### ACTIVITY
The expected output is each line below containing "message", copied in full.

### DATA RECORDS

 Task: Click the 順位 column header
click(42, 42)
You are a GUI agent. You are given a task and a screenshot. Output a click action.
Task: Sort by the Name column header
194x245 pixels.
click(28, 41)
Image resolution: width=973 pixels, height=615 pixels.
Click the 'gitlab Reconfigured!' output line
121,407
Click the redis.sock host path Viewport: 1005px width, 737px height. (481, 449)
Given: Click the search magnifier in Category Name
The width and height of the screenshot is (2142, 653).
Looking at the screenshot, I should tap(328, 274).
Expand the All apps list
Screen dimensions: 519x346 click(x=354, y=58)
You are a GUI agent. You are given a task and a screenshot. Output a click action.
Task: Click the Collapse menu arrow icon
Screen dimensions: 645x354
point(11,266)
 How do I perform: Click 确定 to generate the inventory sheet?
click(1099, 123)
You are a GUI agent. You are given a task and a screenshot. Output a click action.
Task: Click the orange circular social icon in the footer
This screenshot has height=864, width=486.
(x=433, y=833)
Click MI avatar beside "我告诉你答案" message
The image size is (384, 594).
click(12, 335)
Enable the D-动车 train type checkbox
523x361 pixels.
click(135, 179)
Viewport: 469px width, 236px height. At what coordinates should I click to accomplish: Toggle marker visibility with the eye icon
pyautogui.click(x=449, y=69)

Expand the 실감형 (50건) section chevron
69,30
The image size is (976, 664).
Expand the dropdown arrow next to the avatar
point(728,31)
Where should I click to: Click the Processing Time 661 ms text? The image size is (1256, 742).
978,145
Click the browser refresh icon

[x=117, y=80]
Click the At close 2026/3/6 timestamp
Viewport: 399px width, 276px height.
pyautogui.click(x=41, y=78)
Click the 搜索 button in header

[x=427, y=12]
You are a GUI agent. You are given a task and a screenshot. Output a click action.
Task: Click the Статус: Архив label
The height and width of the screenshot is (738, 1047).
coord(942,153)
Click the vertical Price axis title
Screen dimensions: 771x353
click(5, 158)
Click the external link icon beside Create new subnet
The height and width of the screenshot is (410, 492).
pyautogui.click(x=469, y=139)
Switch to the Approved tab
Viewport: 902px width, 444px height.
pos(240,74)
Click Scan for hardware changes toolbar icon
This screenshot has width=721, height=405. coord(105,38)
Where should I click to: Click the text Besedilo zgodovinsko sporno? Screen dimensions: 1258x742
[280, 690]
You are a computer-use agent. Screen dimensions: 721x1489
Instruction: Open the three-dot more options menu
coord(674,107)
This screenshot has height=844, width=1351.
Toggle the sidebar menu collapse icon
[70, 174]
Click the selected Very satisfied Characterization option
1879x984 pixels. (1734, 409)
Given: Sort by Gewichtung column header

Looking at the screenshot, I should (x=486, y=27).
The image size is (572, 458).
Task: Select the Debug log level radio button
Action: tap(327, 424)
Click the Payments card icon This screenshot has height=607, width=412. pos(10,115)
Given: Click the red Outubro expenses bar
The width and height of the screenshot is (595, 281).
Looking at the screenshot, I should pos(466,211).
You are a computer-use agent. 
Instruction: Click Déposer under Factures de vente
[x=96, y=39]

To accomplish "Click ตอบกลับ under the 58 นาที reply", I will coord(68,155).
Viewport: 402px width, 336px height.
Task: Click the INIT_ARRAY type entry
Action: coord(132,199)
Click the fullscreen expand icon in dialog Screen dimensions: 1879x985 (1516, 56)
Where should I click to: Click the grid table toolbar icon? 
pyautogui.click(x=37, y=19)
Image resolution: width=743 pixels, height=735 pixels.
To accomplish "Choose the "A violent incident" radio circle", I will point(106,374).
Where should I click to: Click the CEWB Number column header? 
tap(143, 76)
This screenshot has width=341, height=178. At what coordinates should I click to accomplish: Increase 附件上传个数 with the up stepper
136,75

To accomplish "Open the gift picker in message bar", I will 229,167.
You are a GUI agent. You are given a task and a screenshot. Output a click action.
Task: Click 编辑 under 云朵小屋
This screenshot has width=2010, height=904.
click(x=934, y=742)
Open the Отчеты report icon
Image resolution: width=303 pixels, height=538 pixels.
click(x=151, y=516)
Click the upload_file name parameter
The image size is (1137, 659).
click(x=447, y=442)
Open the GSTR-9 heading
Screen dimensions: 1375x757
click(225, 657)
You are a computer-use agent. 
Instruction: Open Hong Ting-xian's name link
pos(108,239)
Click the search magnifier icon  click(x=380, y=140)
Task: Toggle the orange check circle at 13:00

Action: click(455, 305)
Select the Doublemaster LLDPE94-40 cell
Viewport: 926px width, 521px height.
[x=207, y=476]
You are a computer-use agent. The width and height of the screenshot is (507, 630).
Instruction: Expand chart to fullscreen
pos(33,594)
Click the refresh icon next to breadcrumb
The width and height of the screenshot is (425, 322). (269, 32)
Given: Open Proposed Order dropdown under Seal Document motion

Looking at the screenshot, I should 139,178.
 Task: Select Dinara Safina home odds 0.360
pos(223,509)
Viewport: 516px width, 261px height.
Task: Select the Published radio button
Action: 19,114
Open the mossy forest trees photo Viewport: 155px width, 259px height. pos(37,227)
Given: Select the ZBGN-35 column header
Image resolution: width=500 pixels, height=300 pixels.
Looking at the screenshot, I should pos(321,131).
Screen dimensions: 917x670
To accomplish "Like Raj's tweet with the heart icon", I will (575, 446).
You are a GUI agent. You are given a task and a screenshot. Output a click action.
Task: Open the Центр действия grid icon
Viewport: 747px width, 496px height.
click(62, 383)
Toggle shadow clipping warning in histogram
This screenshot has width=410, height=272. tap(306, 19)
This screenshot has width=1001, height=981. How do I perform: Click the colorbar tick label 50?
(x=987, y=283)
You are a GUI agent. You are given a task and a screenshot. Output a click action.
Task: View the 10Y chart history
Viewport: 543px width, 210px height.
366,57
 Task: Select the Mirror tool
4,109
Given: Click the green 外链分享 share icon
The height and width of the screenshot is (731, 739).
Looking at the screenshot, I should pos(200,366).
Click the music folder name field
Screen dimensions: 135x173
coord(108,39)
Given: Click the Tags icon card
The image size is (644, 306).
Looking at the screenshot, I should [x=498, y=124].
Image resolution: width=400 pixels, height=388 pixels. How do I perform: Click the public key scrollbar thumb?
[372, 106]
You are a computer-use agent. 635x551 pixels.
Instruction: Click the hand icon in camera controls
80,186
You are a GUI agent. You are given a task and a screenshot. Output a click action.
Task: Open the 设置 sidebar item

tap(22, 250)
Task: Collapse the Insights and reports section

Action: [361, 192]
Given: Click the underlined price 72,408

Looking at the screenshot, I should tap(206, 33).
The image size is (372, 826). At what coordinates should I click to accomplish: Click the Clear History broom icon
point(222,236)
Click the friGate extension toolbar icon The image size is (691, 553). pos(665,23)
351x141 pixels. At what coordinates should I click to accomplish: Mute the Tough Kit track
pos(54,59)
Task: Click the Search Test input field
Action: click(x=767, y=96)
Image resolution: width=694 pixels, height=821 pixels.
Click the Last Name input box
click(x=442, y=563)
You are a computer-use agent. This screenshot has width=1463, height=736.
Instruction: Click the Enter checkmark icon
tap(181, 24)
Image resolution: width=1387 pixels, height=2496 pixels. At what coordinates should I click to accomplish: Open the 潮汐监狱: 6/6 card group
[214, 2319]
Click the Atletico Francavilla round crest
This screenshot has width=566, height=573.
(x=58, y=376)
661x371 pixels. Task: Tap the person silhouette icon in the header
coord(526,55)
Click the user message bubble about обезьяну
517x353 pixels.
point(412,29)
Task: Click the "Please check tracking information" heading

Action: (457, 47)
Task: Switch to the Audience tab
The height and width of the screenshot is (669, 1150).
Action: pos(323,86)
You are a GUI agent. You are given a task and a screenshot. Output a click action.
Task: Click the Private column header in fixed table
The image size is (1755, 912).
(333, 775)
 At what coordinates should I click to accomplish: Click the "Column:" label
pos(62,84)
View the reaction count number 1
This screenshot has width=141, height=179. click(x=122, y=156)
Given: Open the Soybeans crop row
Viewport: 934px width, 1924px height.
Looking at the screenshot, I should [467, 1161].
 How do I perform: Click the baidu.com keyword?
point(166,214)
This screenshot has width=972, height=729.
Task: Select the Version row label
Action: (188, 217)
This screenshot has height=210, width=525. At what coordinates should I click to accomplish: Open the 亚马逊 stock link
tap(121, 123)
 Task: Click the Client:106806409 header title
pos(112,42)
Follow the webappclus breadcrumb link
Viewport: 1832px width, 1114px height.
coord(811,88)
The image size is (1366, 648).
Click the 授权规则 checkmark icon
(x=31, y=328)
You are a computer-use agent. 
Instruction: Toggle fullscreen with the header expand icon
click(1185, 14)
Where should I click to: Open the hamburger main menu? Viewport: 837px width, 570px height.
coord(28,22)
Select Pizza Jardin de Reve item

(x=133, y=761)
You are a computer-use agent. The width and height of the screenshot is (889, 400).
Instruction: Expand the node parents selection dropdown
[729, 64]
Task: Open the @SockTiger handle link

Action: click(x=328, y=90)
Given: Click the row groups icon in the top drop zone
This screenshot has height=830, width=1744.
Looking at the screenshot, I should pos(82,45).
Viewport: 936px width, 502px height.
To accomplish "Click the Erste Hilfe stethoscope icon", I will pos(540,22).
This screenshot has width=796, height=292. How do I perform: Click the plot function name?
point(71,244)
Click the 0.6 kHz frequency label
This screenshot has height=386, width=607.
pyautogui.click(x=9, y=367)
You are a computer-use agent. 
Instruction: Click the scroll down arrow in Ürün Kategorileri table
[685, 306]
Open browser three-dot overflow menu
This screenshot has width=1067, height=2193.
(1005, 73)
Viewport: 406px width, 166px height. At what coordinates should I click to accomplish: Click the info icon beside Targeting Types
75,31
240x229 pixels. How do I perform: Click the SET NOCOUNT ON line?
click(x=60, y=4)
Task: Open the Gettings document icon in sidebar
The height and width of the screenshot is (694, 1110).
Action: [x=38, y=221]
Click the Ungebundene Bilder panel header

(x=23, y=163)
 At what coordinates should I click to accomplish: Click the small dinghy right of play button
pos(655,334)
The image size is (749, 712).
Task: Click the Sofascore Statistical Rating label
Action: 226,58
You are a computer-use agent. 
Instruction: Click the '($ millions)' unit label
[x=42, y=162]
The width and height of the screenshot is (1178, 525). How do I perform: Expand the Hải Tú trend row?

### RESULT FOR THIS TASK
Click MI avatar beside "我告诉你答案" message
To accomplish "Open the gift picker in message bar", I will 229,167.
Click the user message bubble about обезьяну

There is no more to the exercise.